Eleştiri
Passages
Ira Sachs, göz boyayan büyük numaraların yönetmeni olmadı asla. Doksanlı yıllarda dolaptan çıkamamış iki gay karakterin yakınlaşmasını konu alan Keep the Lights On da, centrifikasyon kurbanı 40 yıllık eşcinsel bir çiftin evsiz kalmasını konu alan Love Is Strange de, meselesini ikincilleştiriyormuş gibi yapan ve anı dinlemeye, olana kulak vermeye meyilli yapımlardı. Passages’ta da durum pek farklı değil.
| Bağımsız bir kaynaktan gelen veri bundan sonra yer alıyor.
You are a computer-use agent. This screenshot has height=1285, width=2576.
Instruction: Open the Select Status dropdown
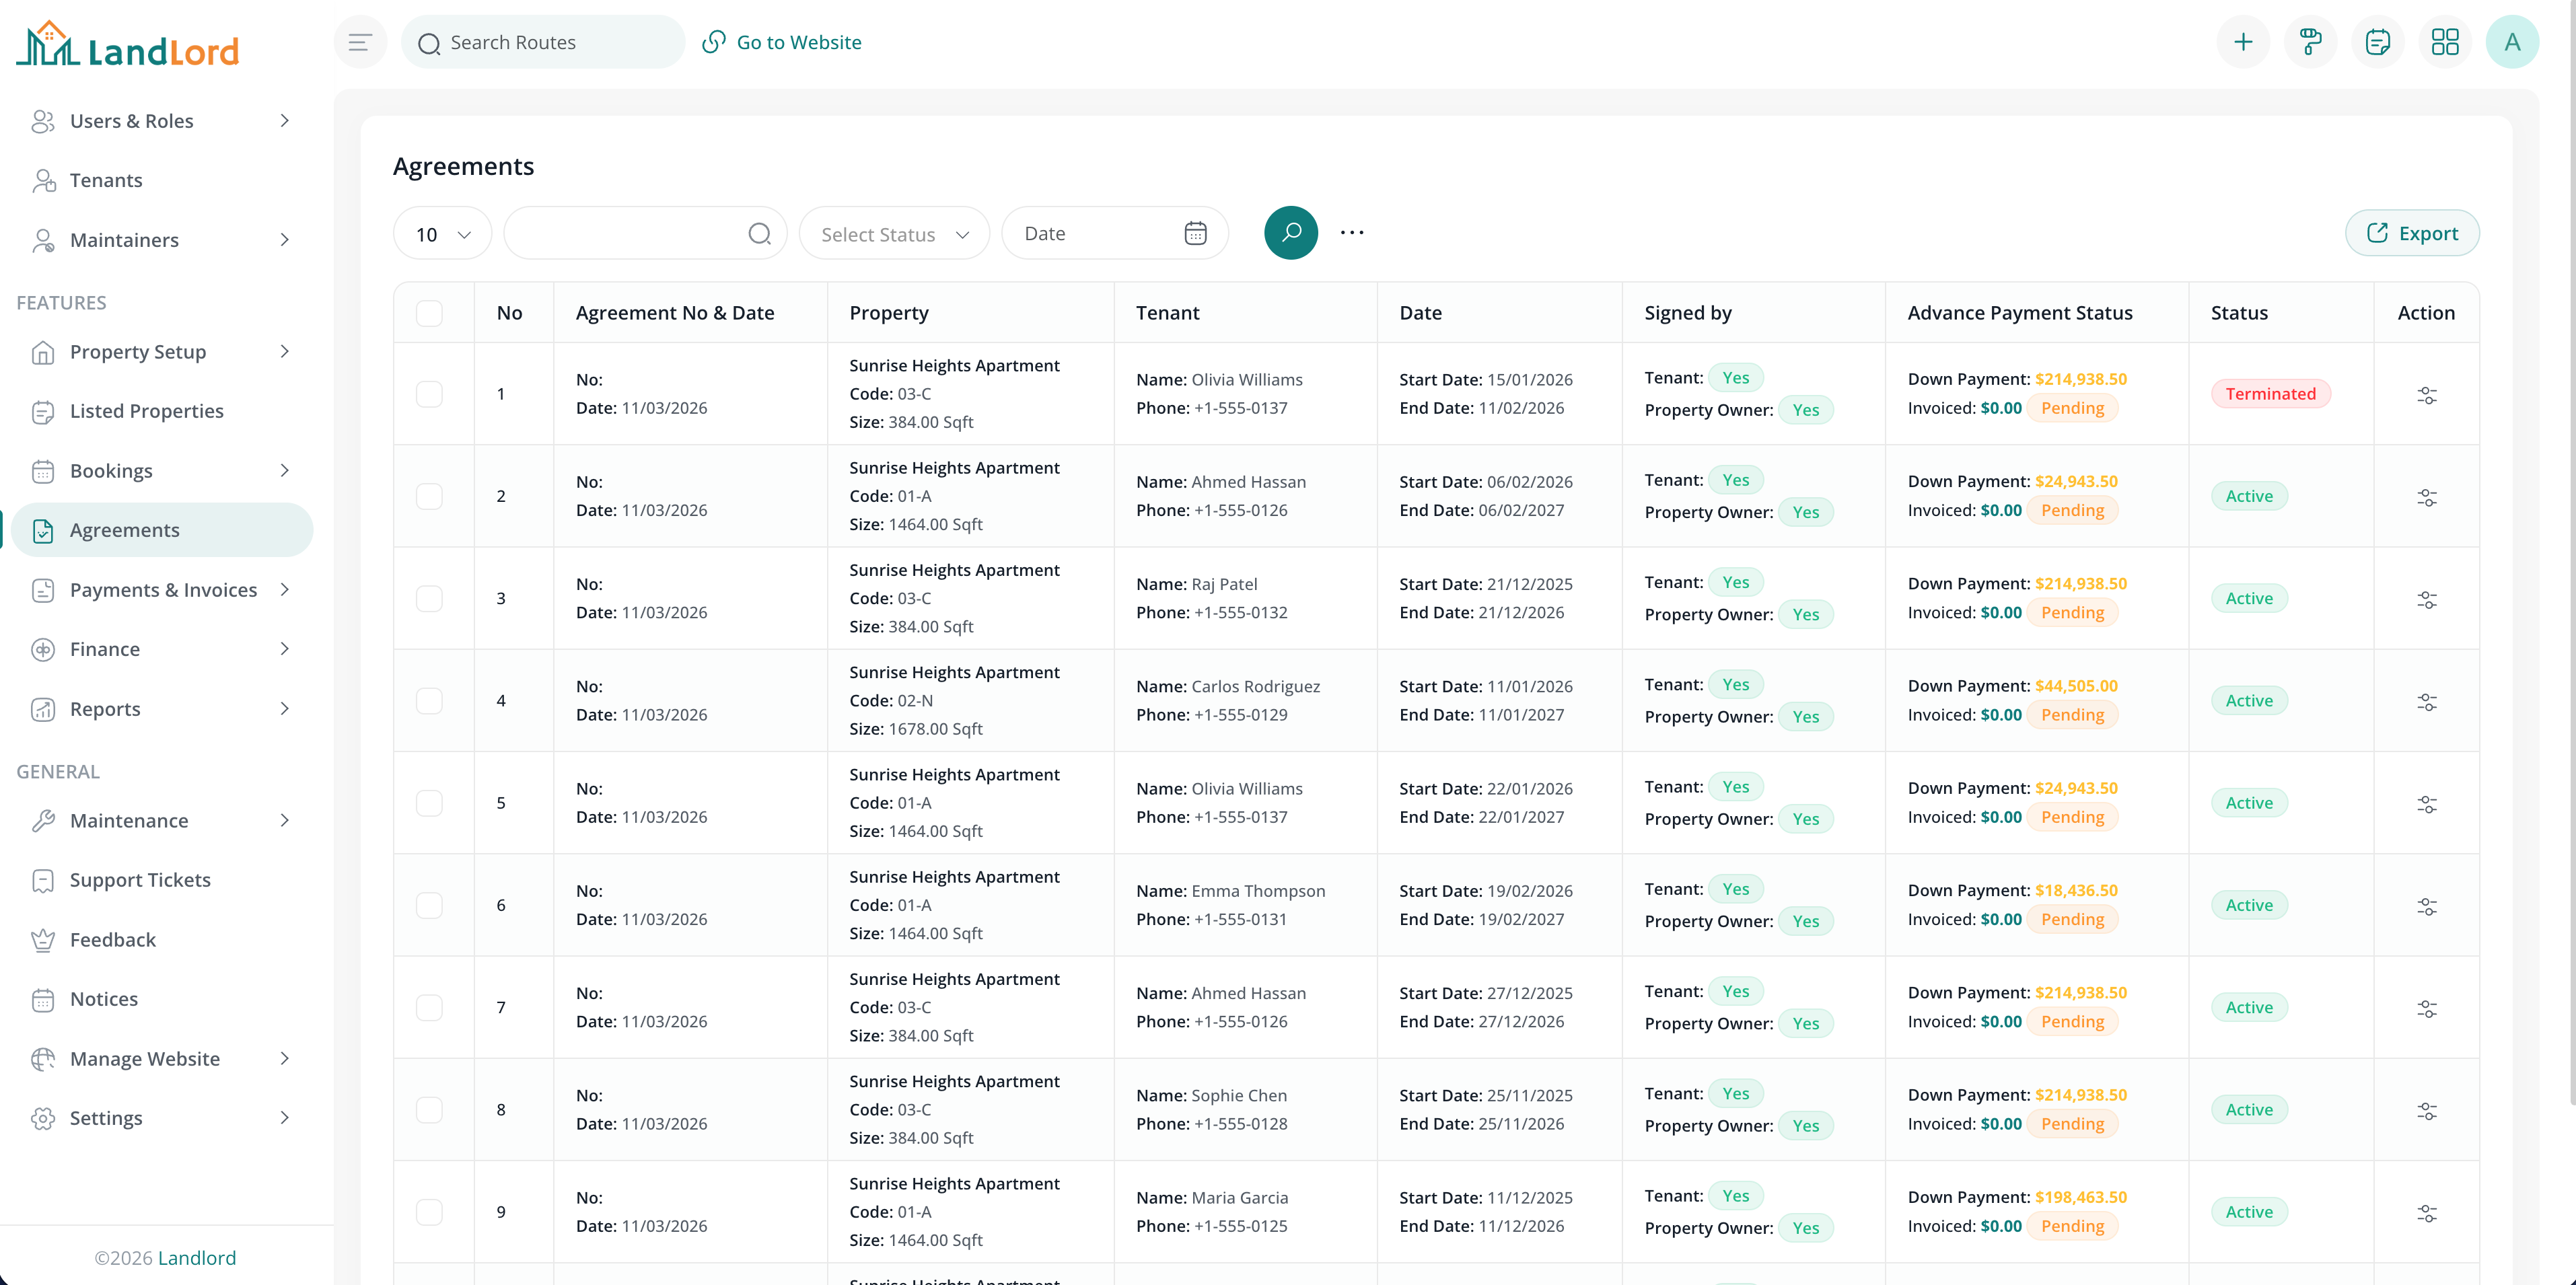893,233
Ancak zamanın daha hızlı aktığı Passages’ın üç karizmatik oyuncusu sayesinde Avrupalı yönetmenlerin gövde gösterilerini andıran bir tarafı var. Senaryodaki basit görünen matematik, eşsiz yeteneklere sahip aktörleriyle bir üst seviyeye taşındığı için sıradan bir melodram olmaktan hızlıca uzaklaşıyor. Elini gizleyerek hayatını yöneten, dokunup paramparça ettiği hiçbir şeyin sorumluluğunu almayan, partnerlerine filmlerindeki oyuncularıymış gibi davranan bencil bir canavarın temsili var çünkü. Herkesin eski ilişkilerinden birinde, irili ufaklı yansımasına rastlayabileceği türden bir narsist ayrıca.
Passages için asıl ve önemli olan hikâye aracı elbette seks. Bütün kararlar arzular tarafından yönetildiği için fiziksel dürtülerin gelişini hiç saklamamış Ira Sachs. Bugüne kadar gay olduğunu sanan Tomas’ın heteroseksüel bir ilişkilenmeyle gelen bedensel uyanışı bir zincirin de başlamasına sebep oluyor aslında Passages’ta. Martin’in görüp de dillendiremediği, Tomas’a dair bütün hisleri dalga dalga karaya vuruyor mesela bu sayede. İçinde bulunurken fark edilmeyen, biraz uzaktan seyredilmek istenen kırmızı bayraklar netleşiyor. Türünün örneklerinden ayrılmasını sağlayan tarafı da bu. Passages gözlem konusundaki yeteneğini büyük ustalardan aşırmış besbelli. Fakat bununla birlikte eşcinsel çifti özelinde başka bir empati kuruyor Sachs’in kamerası. Hak vermekten öte, anlıyor sanki onları. Delifişek Tomas’ın yarattığı ziyanın, kalkanları hep yerli yerindeymiş gibi duran Martin’in kandırılma alışkanlığının bilinciyle başka soru sormayı gerektirmeyen, her şeyi anlamlandıran bir düzenek yaratıyor kısacık süresinde. Seyirciyi çabucak avcunun içine alması ve çoğunlukla övgülere boğulması da bu sebepten buna kalırsa
Passages’ın bütün meziyetlerinin üstüne şunu da not düşmesem olmaz; heteroseksüel ilişkilerin merkeze alındığı filmlerin sayısız defa işlediği temaları çok taze bir yere getirmiş Ira Sachs. Sürekli pozitif LGBTİ+ karakterlerini konuşurken yeni bir döneme geçiş yapmaya başladığımız şu son birkaç yıla pek yakışan farklı bir portre çizmiş. Alternatiflerinin tükettiği bir damarda, sadece kendine hizmet edenin peşinden koşmayı âdet edinmiş eşcinsel “villain“ıyla hesap vermeden hareket ediyor. Kimi zaman at koşturuyormuş gibi hissetirse de ehemmiyet taşıyan herhangi bir duyguyu atlamadan, temsiliyet kavramına yeni anlamlar kazandırıyor.